What the task asks: Please write out exactly the lines from the one with "Image resolution: width=702" through the end of the data below, both ends included, and omit any pictures.

Record excerpts:
* * * * * * *

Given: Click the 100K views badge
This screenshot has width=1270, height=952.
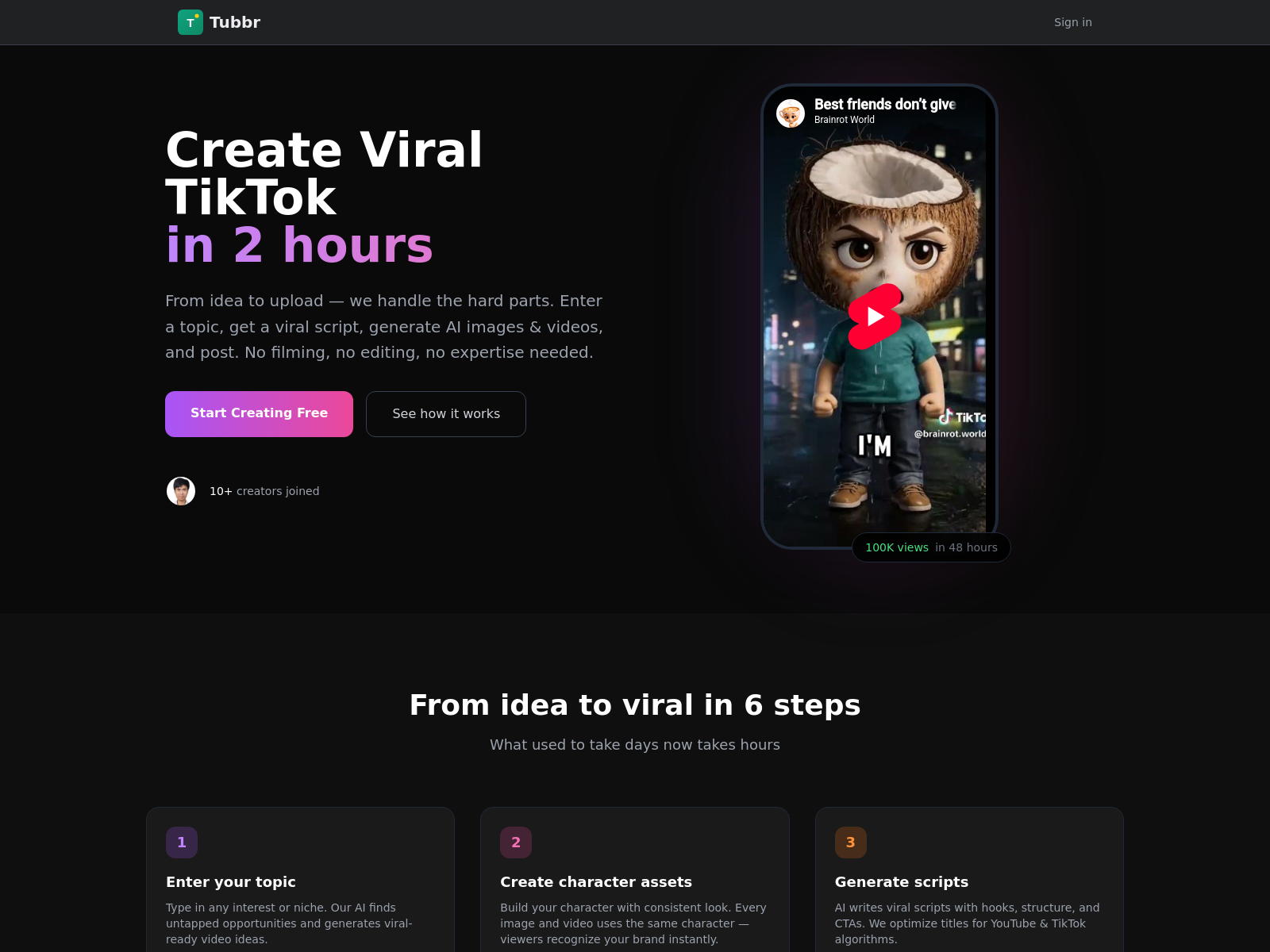Looking at the screenshot, I should (x=931, y=547).
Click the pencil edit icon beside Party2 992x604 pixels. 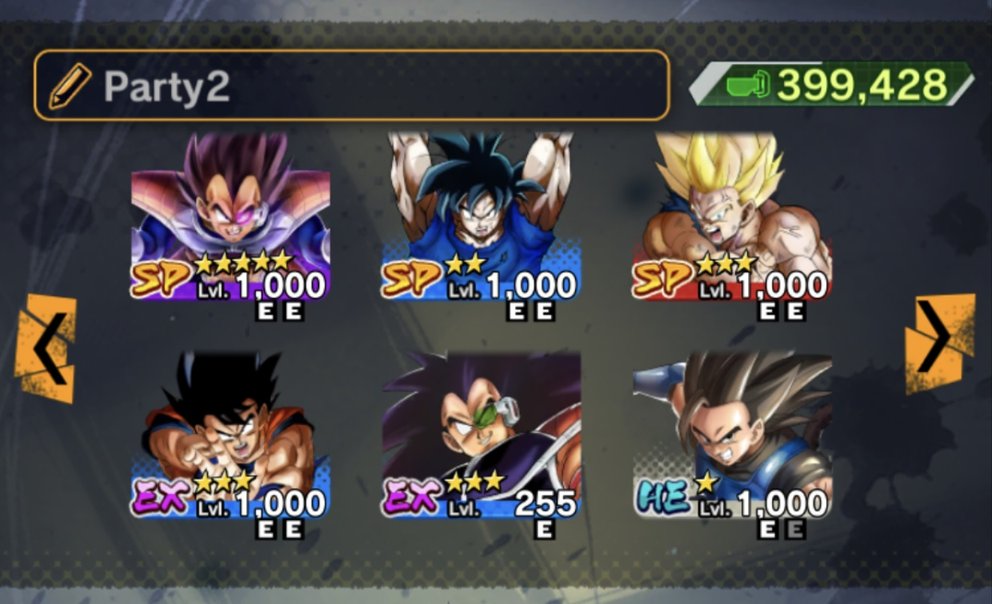[70, 86]
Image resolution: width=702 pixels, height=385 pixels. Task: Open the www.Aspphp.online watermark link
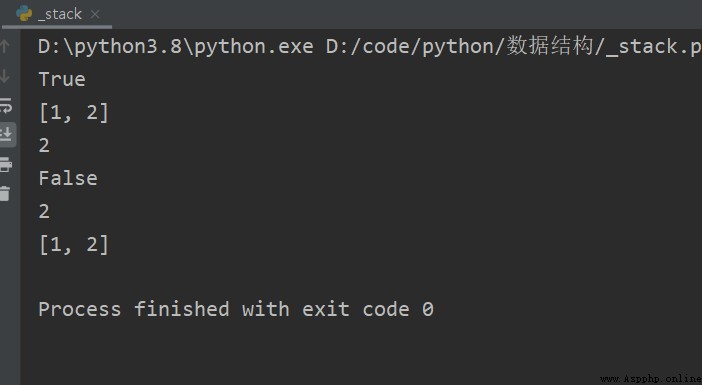coord(651,379)
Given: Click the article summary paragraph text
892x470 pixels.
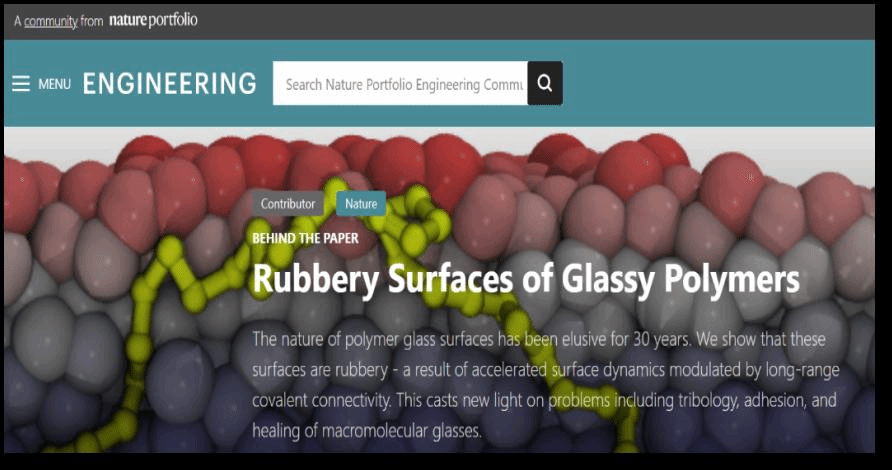Looking at the screenshot, I should coord(546,385).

* * * * * * *

Response to the task:
Image resolution: width=702 pixels, height=385 pixels. Task: Open the www.Aspphp.online watermark link
coord(651,379)
Given: Click the article summary paragraph text
892x470 pixels.
Looking at the screenshot, I should coord(546,385).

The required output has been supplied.